He seems cool, He quoted me 300 for a driveline. Then later tells me we need to drill my drum for the pattern. I don't know what he would charge on top of that to do the mods, don't care. Not angry with him or anything, but I only want a bolt in unit. I'd really only be willing to buy a driveline if it's a straight fit. If it comes down to the point I have to put new studs in, I'll drill it myself. I can throw it in a mill and line it up dead nuts with the hole in the center of the drum. Then I can know exactly where I am at, and perfectly centered. I can drill it perfect, so it is very balanced.

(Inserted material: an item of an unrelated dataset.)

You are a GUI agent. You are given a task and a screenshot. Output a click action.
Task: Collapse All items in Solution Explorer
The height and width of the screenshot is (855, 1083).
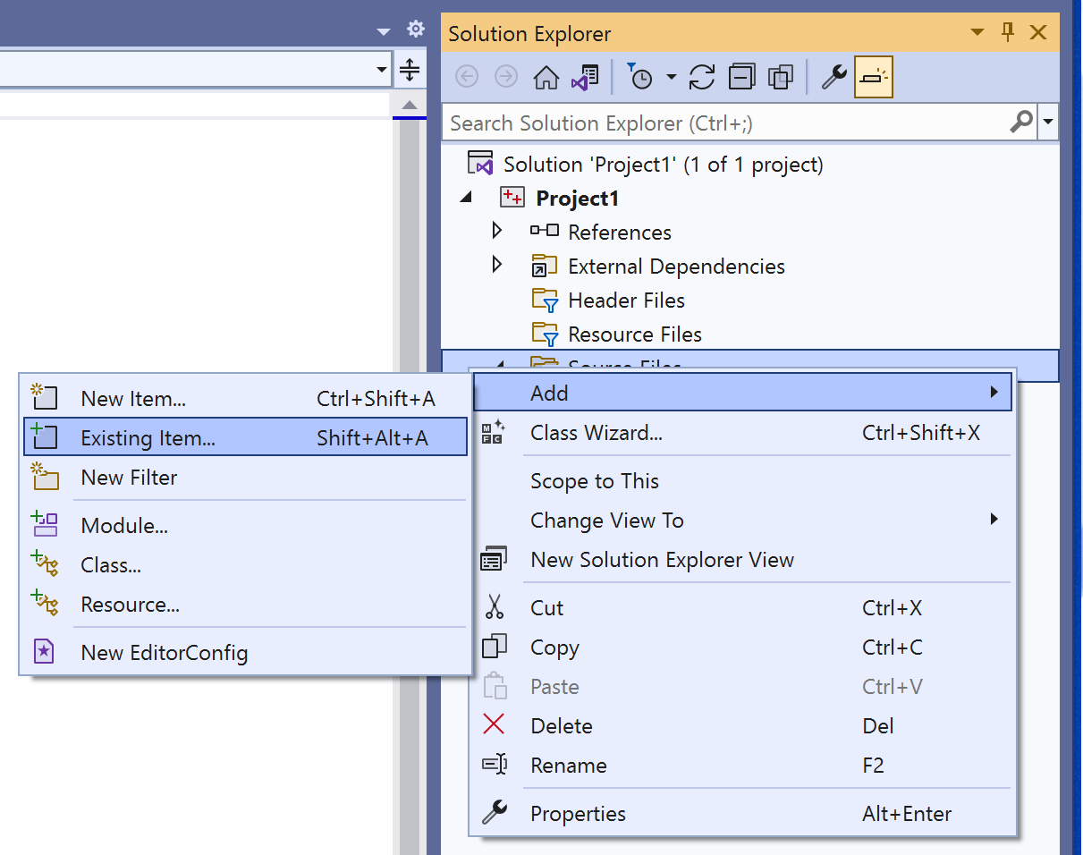click(741, 78)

I would trust my work and acuracy in this case over anyone else, mostly because I'm a perfectionist. Good enough is dead nuts perfect for me, not close to perfect. Like I said I want a bolt in unit, I have a piece of good extruded .25 steel tube. If I can get the mini stuff that will work for the cruiser outputs, I could find a way to build it well. I've never cut a driveline to see whats going on in there. I don't know the exact size of the inner toyota part that is sleeved by the tube. I would bet I could bore my steel tube out at the ends to what ever size I need to fit the yota parts, sick. I would really like to keep my cruiser stuff as is and mached front and rear. For no reason other than that is what I want. What jess is wanting to do would work fine I'm sure.

Mookie, what years are the drivelines you have, if you remember? The ones you drilled for the 11 mm studs, and they lined up.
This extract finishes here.